I noticed that Richard Gabriel, one of the designers of Common Lisp, is on the committee for the new <Programming> conference that Andrei mentioned here, so I went back and checked out his website again: http://dreamsongs.com. I mentioned his famous "Worse is better" essay here a couple years ago:

http://forum.dlang.org/thread/wpyswlvwhmhoutqdw...@forum.dlang.org

He has an out-of-print 1996 book of essays up on his site, called Patterns of Software. I started reading it, pretty good so far. Here is a snippet worth thinking about from pages 19-20:

"Abstractions must be carefully and expertly designed, especially when reuse or compression is intended. However, because abstractions are designed in a partic- ular context and for a particular purpose, it is hard to design them while antici- pating all purposes and forgetting all purposes, which is the hallmark of the well- designed abstractions.

This implies that abstractions are best designed by experts. Worse, average programmers are not well-equipped to design abstractions that have universal usage, even though the programming languages used by average programmers and the programming language texts and courses average programmers read and attend to learn their trade emphasize the importance of doing exactly that. Although the designers of the programming language and the authors of texts and course instructors can probably design abstractions well, the intended audience of the language—average programmers—cannot and are therefore left out. That is, languages that encourage abstraction lead to less habitable software, because its expected inhabitants—average programmers working on code years after the original designers have disappeared—are not easily able to grasp, modify, and grow the abstraction-laden code they must work on.

Not everyone is a poet, but most anybody can write usable documentation for small programs—we don’t expect poets to do this work. Yet we seem to expect that the equivalent of poets will use high-level programming languages, because only program-poets are able to use them. In light of this observation, is it any wonder that abstraction-poor languages like C are by far the most popular and that abstraction-rich ones like Lisp and Smalltalk are niche languages?"

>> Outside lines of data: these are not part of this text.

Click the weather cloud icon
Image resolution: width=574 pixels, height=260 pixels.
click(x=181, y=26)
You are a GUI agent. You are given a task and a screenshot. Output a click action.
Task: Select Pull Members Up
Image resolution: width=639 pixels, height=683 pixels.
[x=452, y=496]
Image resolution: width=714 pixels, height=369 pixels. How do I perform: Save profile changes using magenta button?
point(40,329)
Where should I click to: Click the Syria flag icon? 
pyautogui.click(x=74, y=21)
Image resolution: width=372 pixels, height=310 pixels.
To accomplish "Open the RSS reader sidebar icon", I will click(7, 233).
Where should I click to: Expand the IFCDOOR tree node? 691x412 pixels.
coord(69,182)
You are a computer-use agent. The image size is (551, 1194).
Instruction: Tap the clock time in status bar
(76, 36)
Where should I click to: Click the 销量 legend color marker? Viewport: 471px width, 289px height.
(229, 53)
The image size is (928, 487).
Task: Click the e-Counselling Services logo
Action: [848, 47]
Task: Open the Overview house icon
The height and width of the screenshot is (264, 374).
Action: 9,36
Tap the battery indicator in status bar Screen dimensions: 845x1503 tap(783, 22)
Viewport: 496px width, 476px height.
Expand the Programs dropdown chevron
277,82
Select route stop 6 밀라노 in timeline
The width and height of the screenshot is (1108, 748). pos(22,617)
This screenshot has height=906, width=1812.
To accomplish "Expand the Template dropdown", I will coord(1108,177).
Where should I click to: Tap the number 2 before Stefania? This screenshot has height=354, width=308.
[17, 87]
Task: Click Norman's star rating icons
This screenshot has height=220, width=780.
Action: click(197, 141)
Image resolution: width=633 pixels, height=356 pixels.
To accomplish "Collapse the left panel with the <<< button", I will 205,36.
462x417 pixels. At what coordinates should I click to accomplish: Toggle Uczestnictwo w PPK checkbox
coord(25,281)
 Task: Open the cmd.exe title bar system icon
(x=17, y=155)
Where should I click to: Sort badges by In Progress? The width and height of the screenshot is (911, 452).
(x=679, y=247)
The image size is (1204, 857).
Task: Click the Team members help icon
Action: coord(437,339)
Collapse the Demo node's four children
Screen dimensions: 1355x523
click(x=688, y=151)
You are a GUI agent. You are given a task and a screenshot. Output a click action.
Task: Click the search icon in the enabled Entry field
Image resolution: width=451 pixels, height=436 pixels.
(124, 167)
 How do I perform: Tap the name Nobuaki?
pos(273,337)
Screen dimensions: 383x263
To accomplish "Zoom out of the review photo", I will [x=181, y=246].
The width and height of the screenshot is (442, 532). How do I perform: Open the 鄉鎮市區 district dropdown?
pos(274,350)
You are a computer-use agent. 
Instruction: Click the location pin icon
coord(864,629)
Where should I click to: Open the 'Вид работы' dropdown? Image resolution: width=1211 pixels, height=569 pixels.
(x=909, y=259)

Of course, this completely ignores the fact that the abstractions are not costless, ie Smalltalk will usually be much slower than C, but he does mention C++ and its attempt at much lower-cost abstractions in an earlier chapter.

This is something D people have to think heavily about, as the market for programming languages has split into at least three groups since he wrote that more than two decades ago:

1. low-level compiled languages like C++, D, Rust, and Swift, meant for performance and usually experts who want to squeeze it out

2. mid-level bytecode languages like Java and C#, meant for the vast middle of day-to-day programmers to crank out libraries and apps that perform reasonably well

3. high-level "scripting" languages like Ruby and Python, meant for those who don't care too much for performance but just want to get working code

I think D is positioned somewhere between 1 and 2, though closer to 1. However, there is sometimes talk of using D for all three, though perhaps that is only meant as an added benefit for people already using it for 1 or 2, ie those who already know the language better.

I have the impression that the recent @nogc and C++ push means that a concerted effort is being made to go more after 1. Some thought needs to be put into which of those groups D is going after and whether it's possible to go after more than one of those groups today.